Preschool Teacher Humor And Stories

Prior to working in daycare, I worked in an elementary school. A staff member in the kindergarten class was pregnant. She wasn’t feeling well and had to sit down. A child approached her and asked, “Would you like me to call your mom?” That same woman had complications with the pregnancy and had to go to Winnipeg (a nearby city) to have the baby. The following year my mom went to work at that same school. I was no longer there. She told the children that she was my mom. One child asked her where I was. She told the child that I had moved to Winnipeg. “Is she having a baby?” I was not.

I was waiting for the bus with some of the older kids at my center who go to public school. Now I have this little boy who is fascinated with trucks, buses, etc. So I brought him along to wait with us. Well, the bus was running a little late so I began to say “where is that bus” And my little preschooler looked up at me and said, “Yeah where is that damn bus!” I almost fell on the floor laughing and he just kept saying it until I finally could stop laughing and give him a new way to say it without the not so nice word:)

While drawing a picture on the outdoor chalkboard, I asked a little one to tell me about her picture. She said it was her baby brother. New to the center, I asked her how old her brother was. She remarked he was a year old. I asked her if she helps with feeding, keeping in mind this little girl was four years old. She said no that he fed himself his bottle. I then proceeded in asking her if she helped feed him when he was a little baby. It was then that this little one alarmed me with a touch of mother nature. Her answer was “no mommy’s boobies fed him.”

I teach 4-year-olds and one day while on the playground, my partner teacher noticed one of our little boys on the top of the monkey bars peeing across the playground and other children running underneath it. When we went out to stop it, my partner teacher asked, “What are you doing”, the child responded, Don’t worry Mrs. Hopson, we’re on fire and he’s the fireman! We couldn’t help but laugh!

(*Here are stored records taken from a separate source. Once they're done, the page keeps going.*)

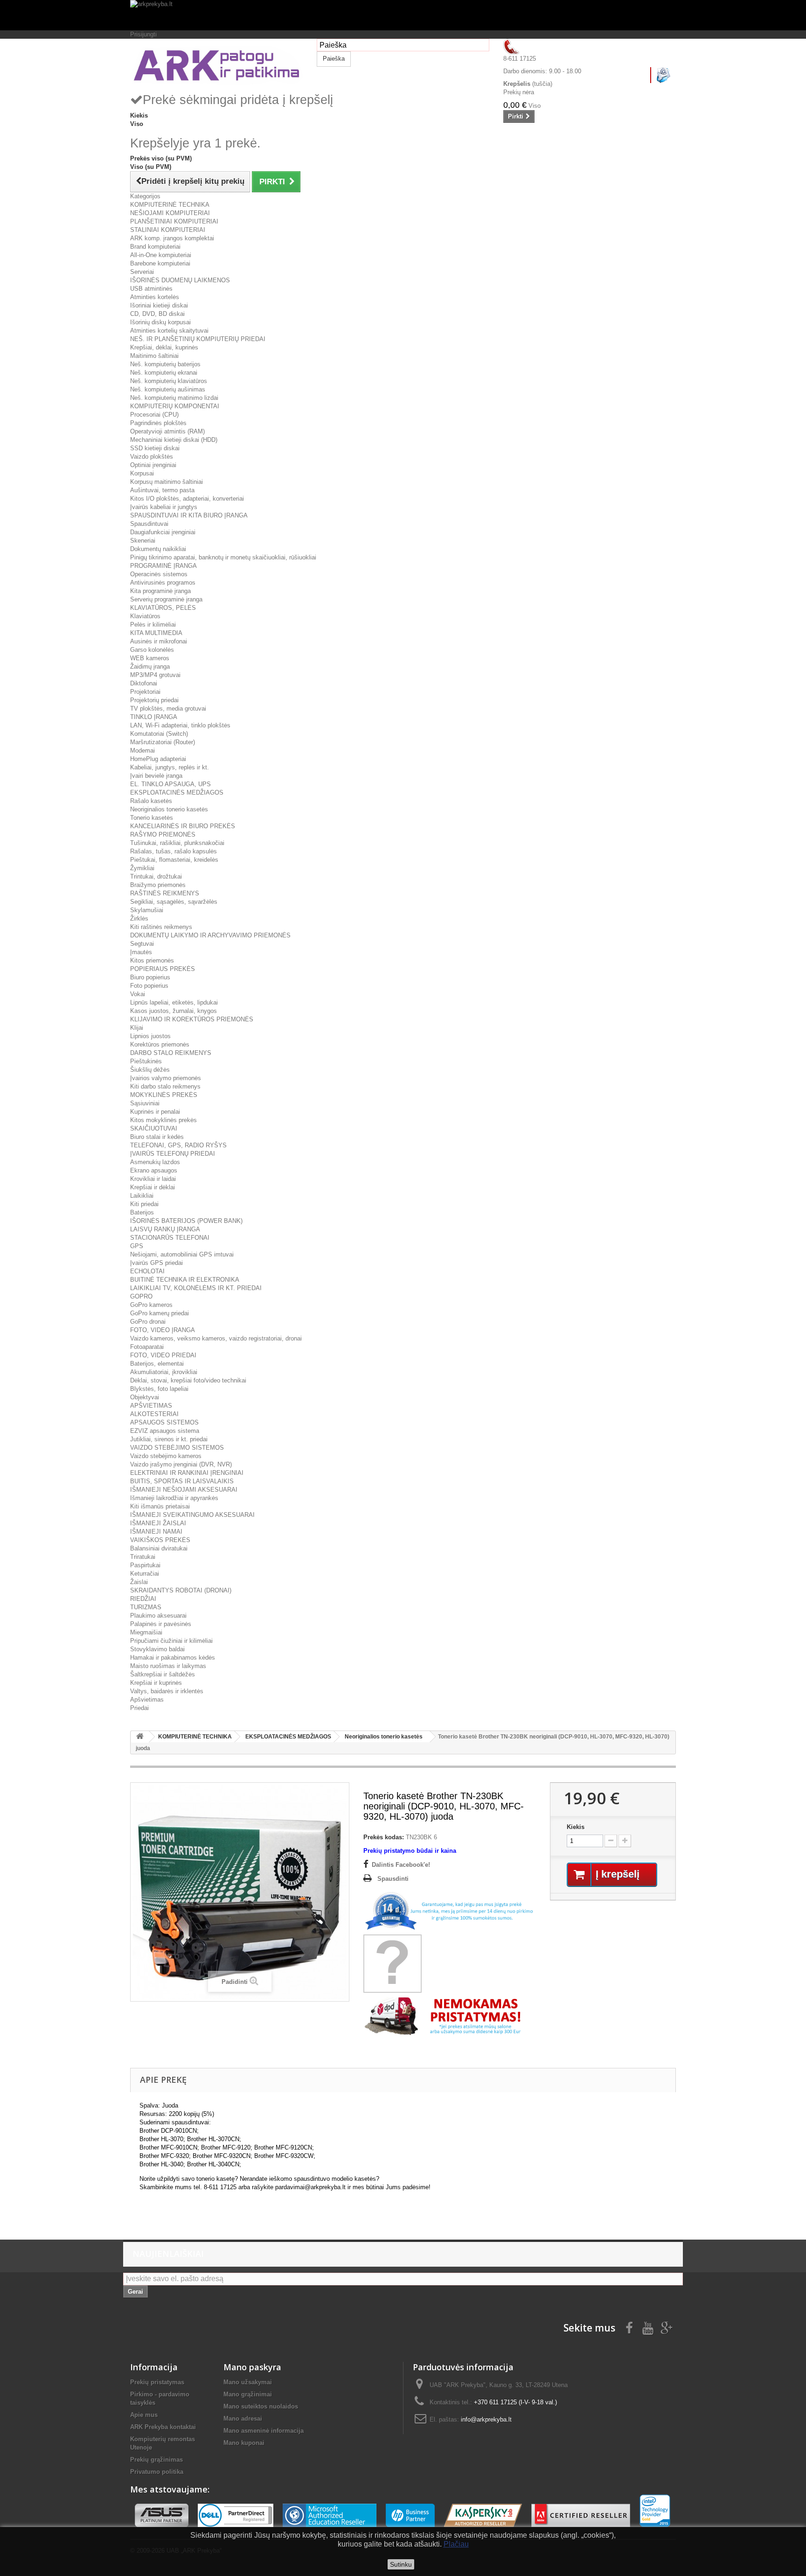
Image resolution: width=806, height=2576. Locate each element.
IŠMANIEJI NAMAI (156, 1531)
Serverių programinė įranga (166, 599)
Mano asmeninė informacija (263, 2430)
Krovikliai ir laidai (153, 1178)
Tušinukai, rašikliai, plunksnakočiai (177, 842)
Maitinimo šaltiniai (154, 355)
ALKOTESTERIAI (154, 1413)
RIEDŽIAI (143, 1598)
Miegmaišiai (146, 1632)
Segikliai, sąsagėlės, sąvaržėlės (173, 901)
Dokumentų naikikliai (158, 548)
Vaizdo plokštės (151, 456)
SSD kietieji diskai (155, 448)
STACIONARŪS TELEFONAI (169, 1237)
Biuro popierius (150, 977)
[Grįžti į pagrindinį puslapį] (140, 1737)
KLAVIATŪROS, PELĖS (163, 607)
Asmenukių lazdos (155, 1162)
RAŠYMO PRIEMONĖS (162, 834)
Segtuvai (142, 943)
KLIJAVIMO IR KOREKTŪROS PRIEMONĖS (191, 1019)
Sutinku (401, 2564)
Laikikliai (141, 1195)
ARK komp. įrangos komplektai (172, 238)
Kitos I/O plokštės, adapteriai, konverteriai (187, 498)
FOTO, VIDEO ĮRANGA (162, 1329)
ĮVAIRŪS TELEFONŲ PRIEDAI (172, 1153)
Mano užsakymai (247, 2382)
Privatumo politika (156, 2471)
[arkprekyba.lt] (403, 15)
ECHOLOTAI (147, 1271)
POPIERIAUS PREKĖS (162, 968)
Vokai (137, 994)
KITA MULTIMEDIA (156, 632)
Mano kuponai (243, 2442)
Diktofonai (143, 683)
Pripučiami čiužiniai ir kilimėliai (171, 1640)
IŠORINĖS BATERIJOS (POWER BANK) (186, 1220)
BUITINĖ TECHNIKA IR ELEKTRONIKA (184, 1279)
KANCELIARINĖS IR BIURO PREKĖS (182, 826)
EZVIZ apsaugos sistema (164, 1430)
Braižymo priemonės (158, 884)
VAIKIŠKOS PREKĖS (160, 1539)
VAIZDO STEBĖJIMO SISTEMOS (177, 1447)
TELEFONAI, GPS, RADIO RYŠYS (178, 1145)
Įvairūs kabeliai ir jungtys (163, 506)
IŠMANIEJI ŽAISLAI (158, 1523)
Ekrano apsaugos (153, 1170)
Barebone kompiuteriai (160, 263)
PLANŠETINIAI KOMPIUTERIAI (174, 221)
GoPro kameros (151, 1304)
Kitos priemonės (152, 960)
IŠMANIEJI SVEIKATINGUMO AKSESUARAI (192, 1514)
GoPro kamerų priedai (159, 1313)
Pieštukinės (146, 1061)
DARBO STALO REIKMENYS (170, 1052)
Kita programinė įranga (160, 590)
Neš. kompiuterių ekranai (163, 372)
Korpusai (142, 473)
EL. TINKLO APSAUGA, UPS (170, 784)
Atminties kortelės (154, 296)
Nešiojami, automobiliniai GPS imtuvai (182, 1254)
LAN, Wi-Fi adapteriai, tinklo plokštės (180, 725)
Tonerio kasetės (151, 817)
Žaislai (139, 1581)
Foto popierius (149, 985)
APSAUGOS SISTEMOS (164, 1422)
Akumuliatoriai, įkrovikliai (163, 1371)
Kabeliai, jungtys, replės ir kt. (169, 767)
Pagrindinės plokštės (158, 422)
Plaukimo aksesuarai (158, 1615)
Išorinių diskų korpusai (160, 322)
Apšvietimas (147, 1699)
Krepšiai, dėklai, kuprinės (164, 347)
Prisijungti (143, 34)
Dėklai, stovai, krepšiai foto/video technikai (188, 1380)
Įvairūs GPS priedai (156, 1262)
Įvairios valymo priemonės (165, 1078)
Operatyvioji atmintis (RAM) (167, 431)
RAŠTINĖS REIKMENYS (164, 893)
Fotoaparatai (147, 1346)
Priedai (139, 1707)
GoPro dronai (148, 1321)
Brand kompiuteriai (155, 246)
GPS (136, 1246)
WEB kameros (149, 658)
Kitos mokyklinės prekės (163, 1120)
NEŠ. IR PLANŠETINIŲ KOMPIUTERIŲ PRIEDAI (197, 338)
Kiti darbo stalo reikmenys (165, 1086)
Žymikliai (142, 868)
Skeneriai (142, 540)
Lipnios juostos (150, 1036)
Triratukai (142, 1556)
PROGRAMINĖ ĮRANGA (163, 565)
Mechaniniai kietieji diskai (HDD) (173, 439)
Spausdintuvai (149, 523)
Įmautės (141, 952)
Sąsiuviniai (145, 1103)
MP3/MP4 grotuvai (155, 674)
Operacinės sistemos (159, 574)
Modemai (142, 750)
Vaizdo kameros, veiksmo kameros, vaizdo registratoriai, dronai (216, 1338)
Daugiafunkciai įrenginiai (162, 532)
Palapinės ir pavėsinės (160, 1623)
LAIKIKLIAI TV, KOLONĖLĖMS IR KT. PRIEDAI (196, 1288)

My class was eating lunch and the menu that day contained applesauce.  One of the children was having a difficult time eating the rest of his meal without his hand touching the applesauce. After finally becoming very frustrated over this he sighed loudly and firmly shouted, “can’t a man just eat his lunch without getting applesauce on his fingers?” Needless to say, this little “man” had us all laughing.